Il magistrato Antonino Di Matteo, membro del Csm ed ex pubblico ministero del pool che si occupò della strage di Via D’Amelio (in cui morirono il giudice Paolo Borsellino e 5 agenti della scorta) stigmatizza la concessione dei domiciliari al presunto boss Francesco Bonura, considerato elemento di spicco del mandamento mafioso palermitano dell’Uditore e già ritenuto "colonnello" di Bernardo Provenzano.

Di Matteo all’Adnkronos parla di: "Una ulteriore grave offesa alla memoria delle vittime e all'impegno quotidiano di tanti umili servitori dello Stato". Bonura nel 2012 è stato condannato definitivamente per associazione mafiosa ed estorsione a 18 anni e 8 mesi di reclusione ma da ieri, come riferito da L’Espresso, dal carcere milanese di Opera può far ritorno a casa.

Secondo Di Matteo "lo Stato sembra aver dimenticato e archiviato per sempre la stagione delle stragi e della trattativa stato-mafia" dando piuttosto "l'impressione di essersi piegato alle logiche di ricatto che avevano ispirato le rivolte".
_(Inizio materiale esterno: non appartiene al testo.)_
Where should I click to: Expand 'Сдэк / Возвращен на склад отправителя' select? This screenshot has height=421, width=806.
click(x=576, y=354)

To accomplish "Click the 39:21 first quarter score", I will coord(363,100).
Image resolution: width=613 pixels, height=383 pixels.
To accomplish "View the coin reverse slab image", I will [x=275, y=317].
Gli arresti domiciliari, concessi dal giudice del tribunale di sorveglianza di Milano a Bonura, sono stati giustificati con motivi di salute a causa dell’epidemia di Covid-19: "Siffatta situazione facoltizza questo magistrato a provvedere con urgenza al differimento dell’esecuzione pena" scrive il giudice di sorveglianza in riferimento all’emergenza coronavirus.
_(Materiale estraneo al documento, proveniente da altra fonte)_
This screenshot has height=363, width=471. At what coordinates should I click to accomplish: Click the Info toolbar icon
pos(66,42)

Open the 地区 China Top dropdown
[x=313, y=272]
"Anche tenuto conto dell’attuale emergenza sanitaria e del correlato rischio di contagio, indubitamente più elevato in un ambiente ad alta densità di popolazione come il carcere, che espone a conseguenze particolarmente gravi i soggetti anziani e affetti da serie patologie pregresse" aggiunge il giudice.

Bonura nella casa della moglie a Palermo dove sconterà i domiciliari "non potrà incontrare, senza alcuna ragione, pregiudicati" ma potrà comunque uscire di casa per motivi di salute e anche per "significative esigenze familiari" secondo quanto riporta Il Fatto Quotidiano: dai battesimi ai matrimoni fino alle feste solenni di Natale e Pasqua, spiega il giornale.